Since there's no difference between whether a type is "semantically" or "strictly" non-nullable on input (input does not represent errors), executable documents will retain their existing syntax in perpetuity and never need to use this new directive - it's only used in the SDL.

Further, it's proposed that the SDL production responsibility be pushed to the client framework (Relay, Apollo, URQL, etc), which can reflect their own SDL for the schema that honours their error behavior (e.g. throw on error), null handling, and any client-local modifications (e.g. additional client-side fields/types). This client-produced SDL can use the traditional syntax and should be used by tooling such as code generation - this further limits the @semanticNullability directive to only be used by schema and tooling authors, meaning the vast majority of GraphQL consumers do not need to see it in their day-to-day work.

⚖️ Evaluation

  • [A][criteria-a]
  • [B][criteria-b]
    • ✅ Executable documents are not impacted by this proposal.
  • [C][criteria-c]
    • Int means nullable still.
  • [D][criteria-d]
    • Int! to indicate non-nullable is common in programming languages; and Int!! looks like it indicates "danger".
  • [E][criteria-e]
    • ✅ Executable documents do not use !!, and ! means non-nullable on both input and output (the difference between semantic an strict non-null does not occur on input)
  • [F][criteria-f]
    • Int reatains its meaning across both modes, and Int! means non-nullable in both modes. Only the SDL ever uses Int!! and it still means non-null, just with the additional "kills parent on exception" behavior.
  • [G][criteria-g]
    • ✅ Error capture positions unchanged when error propagation enabled
  • [H][criteria-h]
    • 🚫 Implementation and spec simplicity.

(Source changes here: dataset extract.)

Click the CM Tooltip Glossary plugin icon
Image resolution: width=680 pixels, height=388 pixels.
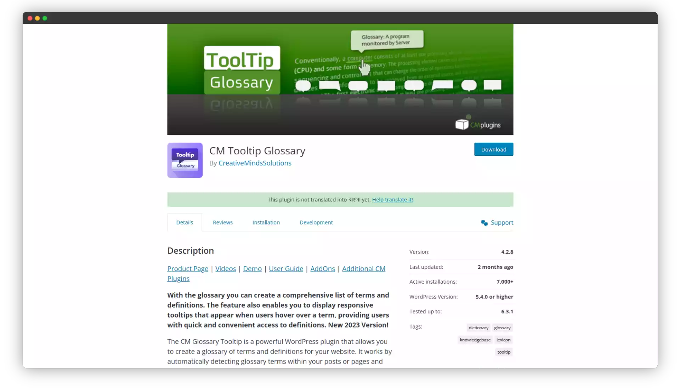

💡 4. New "Semantic Non-Null" type, with ? used for nullable types

Champion: @twof

This proposal builds on solution 3, but with a syntactic shuffle such that the unadorned type may be used as the semantically non-nullable type when the directive is present, and a ? symbol is used to indicate a nullable position.

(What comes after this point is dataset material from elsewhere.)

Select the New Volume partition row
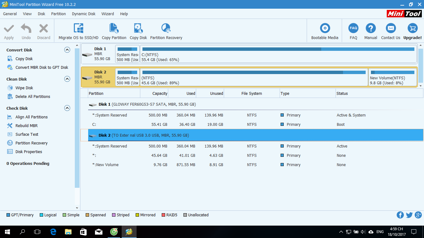This screenshot has height=238, width=424. (107, 165)
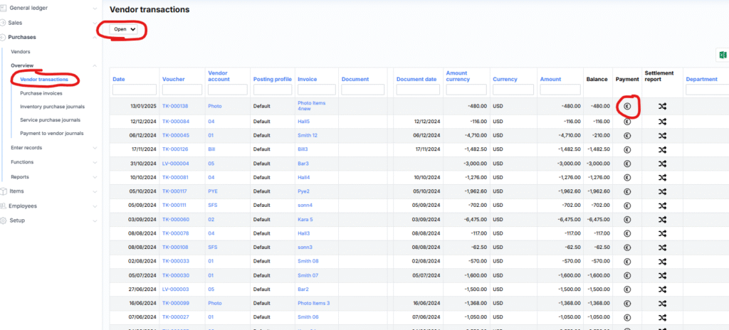The height and width of the screenshot is (330, 729).
Task: Open the Open status filter dropdown
Action: [125, 29]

Syntax without directiveSyntax with directive
Semantically nullableIntInt?
Semantically non-nullable-Int
Strictly non-nullableInt!Int!

⚖️ Evaluation

  • [A][criteria-a]
  • [B][criteria-b]
    • ✅ Existing documents don't use the directive, and thus are not impacted.
  • [C][criteria-c]
    • 🚫 With the directive present, GraphQL is no longer "nullable by default", and Int no longer represents a nullable integer.
  • [D][criteria-d]
    • Int? is commonly used to indicate nullablility in programming languages and Int! indicating non-nullable or danger is common. Int is less obvious when ? and ! variants exist.
  • [E][criteria-e]
    • 🚫 If the schema uses @semanticNullability but an operation document does not, Int has vastly different meanings: nullable on input but non-nullable on output.
  • [F][criteria-f]
    • 🚫 Int being nullable in one mode and non-nullable in the other mode is unexpected and will likely lead to confusion.
  • [G][criteria-g]
    • ✅ Error capture positions unchanged when error propagation enabled
  • [H][criteria-h]
    • 🚫 Implementation and spec simplicity.

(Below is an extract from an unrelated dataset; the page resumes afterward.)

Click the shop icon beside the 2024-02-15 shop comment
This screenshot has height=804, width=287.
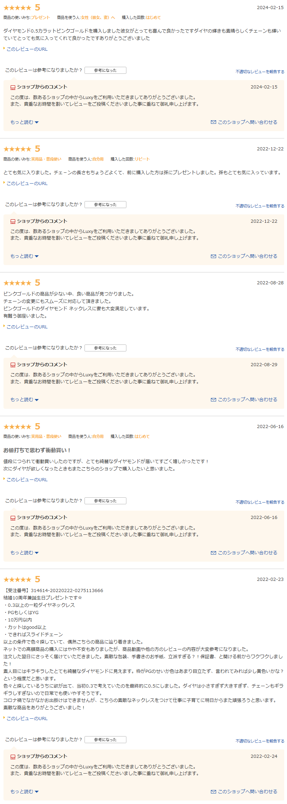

💡 5. Use non-null in semantically non-nullable places and encourage disabling error propagation

Champion: @martinbonnin

This proposal relies on the ability of clients to opt out of error propagation; instead of introducing a new type it instructs schema authors to optimize for error-handling clients and use the traditional non-null type (!) on all semantically non-null fields.

⚖️ Evaluation

  • [A][criteria-a]
    • 🚫👍 The nullability used in both error-propagation and no-error-propagation modes are the same. This is a feature, not a bug!
  • [B][criteria-b]
    • ✅ The change from nullable to non-nullable on output is backwards compatible from a type perspective; for impact on error boundaries see G.
  • [C][criteria-c]
    • Int means nullable still.
  • [D][criteria-d]
    • ⚠️ Adding @onError to operations is not immediately intuitive but most error-handling clients should add it automatically, making it transparent to end users.
  • [E][criteria-e]
    • ✅ Same syntax.
  • [F][criteria-f]
    • ✅ Same syntax.
  • [G][criteria-g]
    • 🚫 Using non-null in more positions will change the error boundary positions when error propagation is enabled.
  • [H][criteria-h]
    • ✅ Implementation and spec simplicity.